Sindicato negocia e pode assinar

 

Uma reunião no fim de maio encaminhou o próximo Acordo Coletivo de Trabalho entre sindicatos aquaviários e a agenciadora de mão de obra marítima Pan Marine.

O encontro, na sede da Federação Nacional dos Aquaviários, terminou com as partes acertando a realização de uma nova mesa-redonda em breve para que os sindicatos estudem e respondam à proposta da Pan Marine. A agenciadora propôs reposição salarial pelo INPC de 1,81% da data-base, em fevereiro, e aplicação desse percentual em todas as cláusulas econômicas.

Um ponto positivo foi a manifestação da Pan Marine por manter por dois anos a vigência do ACT a ser firmado pelas partes. Os sindicatos lembraram no encontro que essa tem sido a praxe e acrescentaram que no segundo ano de vigência haja as devidas correções monetárias nas cláusulas econômicas.

Os sindicatos também reivindicaram a aplicação de um índice de ganho real dos salários, no segundo ano de vigência do contrato. Esta é outra praxe dos ACTs firmados há pelo menos uma década pelos sindicatos marítimos. A empresa a princípio negou, alegando perda de contratos, especialmente com a Petrobras, mas se comprometeu em estudar e retornar à próxima reunião com uma posição final.
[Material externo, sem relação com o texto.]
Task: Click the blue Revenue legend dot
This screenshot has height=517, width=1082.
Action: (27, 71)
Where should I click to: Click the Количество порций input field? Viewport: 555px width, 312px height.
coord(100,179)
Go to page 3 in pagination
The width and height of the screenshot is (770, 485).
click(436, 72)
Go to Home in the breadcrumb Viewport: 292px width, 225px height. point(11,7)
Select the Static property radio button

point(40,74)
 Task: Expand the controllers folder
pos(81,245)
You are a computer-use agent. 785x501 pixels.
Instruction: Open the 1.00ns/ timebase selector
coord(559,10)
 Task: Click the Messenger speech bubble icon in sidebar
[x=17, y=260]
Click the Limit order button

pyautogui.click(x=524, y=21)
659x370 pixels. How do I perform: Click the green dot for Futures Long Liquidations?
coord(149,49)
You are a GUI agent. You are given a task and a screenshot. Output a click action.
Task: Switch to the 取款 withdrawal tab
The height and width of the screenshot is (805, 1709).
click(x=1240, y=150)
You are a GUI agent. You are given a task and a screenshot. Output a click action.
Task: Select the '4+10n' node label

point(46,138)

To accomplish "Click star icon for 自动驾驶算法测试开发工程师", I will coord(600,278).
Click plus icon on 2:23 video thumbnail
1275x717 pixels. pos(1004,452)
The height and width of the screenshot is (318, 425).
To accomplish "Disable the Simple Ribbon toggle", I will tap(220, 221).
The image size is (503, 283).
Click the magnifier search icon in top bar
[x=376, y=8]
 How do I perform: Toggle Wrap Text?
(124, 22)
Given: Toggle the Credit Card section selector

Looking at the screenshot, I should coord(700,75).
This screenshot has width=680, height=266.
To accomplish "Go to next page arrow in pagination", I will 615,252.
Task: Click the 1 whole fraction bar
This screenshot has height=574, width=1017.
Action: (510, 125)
Outra reivindicação colocada na mesa é de uma reposição para o vale-alimentação acima dos 1,87% do INPC. A Pan Marine ofereceu 2% na mesa, mas os sindicalistas em bloco argumentaram que o auxílio-alimentação pode ser o diferencial para a assinatura do ACT. Os dirigentes sindicais lembraram que este avanço teria como sustentação o fato do benefício não gerar encargos.

SINDFOGO e pré-aposentadoria

Por sugestão do presidente do SINDFOGO, Paulo Cézar Lindote, os sindicatos negociaram a reinclusão da cláusula que garante a estabilidade aos aquaviários que estejam em vias de se aposentar. A ressalva havia sido suprimida na proposta que a Pan Marine apresentou. Pelo clima de entendimento no encontro, a cláusula pode ser mantida.

SINDCONVÉS e a isonomia

O diretor-secretário do SINDCONVÉS, Josimar Pereira, argumentou que a cláusula de isonomia para questões como insalubridade e periculosidade é justa. O dirigente lembrou que as guarnições esperam tratamento isonômico porque as compensações que são pagas a uma determinada categoria não podem ser sonegadas a outras.

TAICUPAM e contratações

O presidente do TAICUPAM, Ossian Quadros, na abordagem de novas contratações, ouviu do representante da Pan Marine que a prioridade será contratar cozinheiros e taifeiros. Segundo a empresa, concluiu-se que as horas-extras aumentam os riscos de acidentes.